An advisory committee for the Austin (Texas) school board has identified $1.2 billion in proposed construction projects that could make their way into a November ballot proposal.

The Austin American-Statesman reports that the $1.2 billion represents the costs of priority projects recommended for the first six years of a comprehensive facilities master plan adopted by the board.

Advisory committee members are recommending that any bond package should be capped at no more than $900 million, which would mean some priority projects would need to wait.

The priority projects include tearing down and rebuilding T.A. Brown Elementary, which was unexpectedly shuttered last year for safety issues; building three schools to relieve crowding; and moving LASA High School to a central location.

In weighing how to put together a bond package that voters will find palatable, the Austin board has to consider two recent election failures: A $572 million proposal that voters in the neighboring Round Rock district rejected last week, and a 2013 election in which half of Austin’s $892 million bond package was repudiated. The failed propositions four years ago marked the first time in nearly 25 years that the electorate had said no to funding for Austin school projects.

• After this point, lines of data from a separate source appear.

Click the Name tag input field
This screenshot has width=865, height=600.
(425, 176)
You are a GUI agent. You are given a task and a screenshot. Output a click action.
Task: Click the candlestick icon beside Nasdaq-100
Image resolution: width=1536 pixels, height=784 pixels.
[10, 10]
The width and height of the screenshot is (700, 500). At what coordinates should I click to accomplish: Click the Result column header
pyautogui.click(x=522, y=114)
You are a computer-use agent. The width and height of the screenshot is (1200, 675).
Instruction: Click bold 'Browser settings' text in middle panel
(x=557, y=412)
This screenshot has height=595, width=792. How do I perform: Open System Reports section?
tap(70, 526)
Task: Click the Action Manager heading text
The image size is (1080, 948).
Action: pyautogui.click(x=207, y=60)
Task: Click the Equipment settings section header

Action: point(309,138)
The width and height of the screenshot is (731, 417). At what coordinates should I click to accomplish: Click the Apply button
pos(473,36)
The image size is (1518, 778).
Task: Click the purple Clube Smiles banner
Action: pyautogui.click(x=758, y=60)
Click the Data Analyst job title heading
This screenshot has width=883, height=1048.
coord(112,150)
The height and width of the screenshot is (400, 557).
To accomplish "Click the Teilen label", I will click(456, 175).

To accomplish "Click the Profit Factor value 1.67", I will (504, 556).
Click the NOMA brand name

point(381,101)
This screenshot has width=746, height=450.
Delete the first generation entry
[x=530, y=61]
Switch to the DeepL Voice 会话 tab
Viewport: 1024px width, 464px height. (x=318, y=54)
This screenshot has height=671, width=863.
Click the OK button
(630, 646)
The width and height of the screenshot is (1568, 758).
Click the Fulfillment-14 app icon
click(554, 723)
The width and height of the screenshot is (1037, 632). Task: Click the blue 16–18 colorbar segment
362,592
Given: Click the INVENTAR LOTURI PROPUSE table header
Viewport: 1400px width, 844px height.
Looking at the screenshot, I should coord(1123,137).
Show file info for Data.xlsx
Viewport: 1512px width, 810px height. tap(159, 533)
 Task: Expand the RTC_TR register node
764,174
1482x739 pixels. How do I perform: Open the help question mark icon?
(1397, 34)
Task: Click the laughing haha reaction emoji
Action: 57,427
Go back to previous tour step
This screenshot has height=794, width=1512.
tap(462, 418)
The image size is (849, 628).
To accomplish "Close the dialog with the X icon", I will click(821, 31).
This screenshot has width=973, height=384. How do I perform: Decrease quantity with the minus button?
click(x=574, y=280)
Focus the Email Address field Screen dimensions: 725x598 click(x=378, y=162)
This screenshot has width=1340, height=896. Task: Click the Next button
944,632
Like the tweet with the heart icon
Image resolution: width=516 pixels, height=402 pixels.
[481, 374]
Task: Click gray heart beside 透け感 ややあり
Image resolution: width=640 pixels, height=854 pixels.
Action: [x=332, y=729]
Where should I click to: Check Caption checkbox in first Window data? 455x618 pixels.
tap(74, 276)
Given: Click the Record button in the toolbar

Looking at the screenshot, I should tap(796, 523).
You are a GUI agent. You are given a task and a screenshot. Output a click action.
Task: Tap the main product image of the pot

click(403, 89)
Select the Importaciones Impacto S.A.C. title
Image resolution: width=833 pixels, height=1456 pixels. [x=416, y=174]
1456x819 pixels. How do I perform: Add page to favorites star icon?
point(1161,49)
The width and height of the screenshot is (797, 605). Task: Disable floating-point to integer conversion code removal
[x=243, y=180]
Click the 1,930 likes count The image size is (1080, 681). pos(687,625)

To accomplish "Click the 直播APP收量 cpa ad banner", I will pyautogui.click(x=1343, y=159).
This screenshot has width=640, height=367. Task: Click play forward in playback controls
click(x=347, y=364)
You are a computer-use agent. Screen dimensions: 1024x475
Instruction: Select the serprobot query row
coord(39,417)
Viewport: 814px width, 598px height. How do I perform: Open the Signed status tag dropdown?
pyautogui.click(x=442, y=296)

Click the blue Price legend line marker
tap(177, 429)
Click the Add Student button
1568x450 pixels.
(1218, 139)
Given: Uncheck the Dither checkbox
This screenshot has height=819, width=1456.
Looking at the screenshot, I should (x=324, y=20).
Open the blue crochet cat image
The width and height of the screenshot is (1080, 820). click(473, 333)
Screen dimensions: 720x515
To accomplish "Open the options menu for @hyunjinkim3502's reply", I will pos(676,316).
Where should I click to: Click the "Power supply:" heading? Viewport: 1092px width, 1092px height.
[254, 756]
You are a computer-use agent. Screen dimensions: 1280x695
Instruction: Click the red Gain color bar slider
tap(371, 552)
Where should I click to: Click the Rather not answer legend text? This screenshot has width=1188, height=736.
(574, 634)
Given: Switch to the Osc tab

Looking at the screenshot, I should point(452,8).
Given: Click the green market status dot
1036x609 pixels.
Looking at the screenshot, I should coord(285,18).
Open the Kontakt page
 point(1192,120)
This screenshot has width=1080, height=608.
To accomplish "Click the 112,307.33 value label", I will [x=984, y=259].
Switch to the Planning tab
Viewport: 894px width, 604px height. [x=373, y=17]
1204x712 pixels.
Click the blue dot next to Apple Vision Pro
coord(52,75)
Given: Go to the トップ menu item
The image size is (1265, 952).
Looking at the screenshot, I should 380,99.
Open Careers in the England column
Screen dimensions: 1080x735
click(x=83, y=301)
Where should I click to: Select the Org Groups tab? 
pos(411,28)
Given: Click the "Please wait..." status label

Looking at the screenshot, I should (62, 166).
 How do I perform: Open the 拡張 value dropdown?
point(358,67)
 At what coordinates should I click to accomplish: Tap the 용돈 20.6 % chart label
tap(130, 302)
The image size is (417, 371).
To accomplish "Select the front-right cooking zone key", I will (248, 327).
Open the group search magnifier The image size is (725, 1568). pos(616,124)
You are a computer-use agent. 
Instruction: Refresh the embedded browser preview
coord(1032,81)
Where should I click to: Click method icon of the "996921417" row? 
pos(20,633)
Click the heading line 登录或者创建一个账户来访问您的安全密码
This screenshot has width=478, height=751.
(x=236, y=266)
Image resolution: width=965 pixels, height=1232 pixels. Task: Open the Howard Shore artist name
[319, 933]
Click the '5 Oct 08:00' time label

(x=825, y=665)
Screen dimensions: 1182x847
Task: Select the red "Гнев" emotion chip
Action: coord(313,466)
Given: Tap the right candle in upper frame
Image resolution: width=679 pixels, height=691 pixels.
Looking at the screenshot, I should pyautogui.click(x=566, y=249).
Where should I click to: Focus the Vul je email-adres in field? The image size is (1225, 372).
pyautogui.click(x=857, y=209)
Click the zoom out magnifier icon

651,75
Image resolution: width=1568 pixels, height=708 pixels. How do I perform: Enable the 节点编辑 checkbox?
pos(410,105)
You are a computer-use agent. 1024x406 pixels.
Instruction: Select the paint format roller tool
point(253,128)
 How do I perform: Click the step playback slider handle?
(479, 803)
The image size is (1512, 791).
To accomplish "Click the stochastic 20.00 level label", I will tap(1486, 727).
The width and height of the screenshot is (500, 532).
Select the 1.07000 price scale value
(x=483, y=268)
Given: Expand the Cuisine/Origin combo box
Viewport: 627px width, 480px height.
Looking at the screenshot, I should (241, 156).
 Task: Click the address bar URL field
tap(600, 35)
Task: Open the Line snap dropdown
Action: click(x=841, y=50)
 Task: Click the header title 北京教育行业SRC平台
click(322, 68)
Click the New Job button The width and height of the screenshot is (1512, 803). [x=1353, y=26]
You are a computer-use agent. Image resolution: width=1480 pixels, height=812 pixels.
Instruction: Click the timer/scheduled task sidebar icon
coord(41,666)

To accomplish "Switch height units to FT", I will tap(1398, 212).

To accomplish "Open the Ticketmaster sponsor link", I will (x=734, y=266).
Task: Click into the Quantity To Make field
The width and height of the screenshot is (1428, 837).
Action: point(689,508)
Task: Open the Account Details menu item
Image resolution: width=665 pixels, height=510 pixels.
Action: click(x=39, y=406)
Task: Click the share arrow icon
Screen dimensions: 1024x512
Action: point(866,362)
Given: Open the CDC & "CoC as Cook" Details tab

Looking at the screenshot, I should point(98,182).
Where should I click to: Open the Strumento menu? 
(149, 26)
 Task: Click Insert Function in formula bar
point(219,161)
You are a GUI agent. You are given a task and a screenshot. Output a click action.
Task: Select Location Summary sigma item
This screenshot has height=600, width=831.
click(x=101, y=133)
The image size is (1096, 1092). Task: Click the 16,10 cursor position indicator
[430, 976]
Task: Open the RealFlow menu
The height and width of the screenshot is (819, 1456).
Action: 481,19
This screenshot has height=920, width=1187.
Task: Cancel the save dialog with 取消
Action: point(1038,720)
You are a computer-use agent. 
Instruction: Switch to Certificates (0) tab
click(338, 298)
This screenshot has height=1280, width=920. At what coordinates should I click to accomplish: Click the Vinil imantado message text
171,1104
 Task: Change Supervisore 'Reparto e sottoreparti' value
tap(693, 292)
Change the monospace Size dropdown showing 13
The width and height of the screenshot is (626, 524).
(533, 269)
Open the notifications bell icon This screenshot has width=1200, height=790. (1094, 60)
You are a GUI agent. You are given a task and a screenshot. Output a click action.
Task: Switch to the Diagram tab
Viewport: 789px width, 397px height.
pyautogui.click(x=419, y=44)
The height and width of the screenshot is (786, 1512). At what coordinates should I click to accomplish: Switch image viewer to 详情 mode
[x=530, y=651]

The board says it wants to proceed with caution and make sure the district puts forward firm estimates on project costs and prioritizes the most urgent needs. Board members already have delayed calling for a bond referendum; some of them wanted to put one before voters last year.

Instead, the advisory committee spent more than a year creating a master plan to determine the district’s exact needs and discuss them with parents and community members. The bond committee has spent more than 18 months honing the district’s 25-year facilities master plan, which includes hundreds of recommendations aimed at modernizing the district and all of its campuses.

Those recommended projects not included in the first six years are expected to be spread out over several bond packages in the next three decades.

The average age of a facility in the Austin district is 40 years old, and some are more than a century old. Nearly 40 percent of the district’s facilities have been determined to be in poor or very poor condition.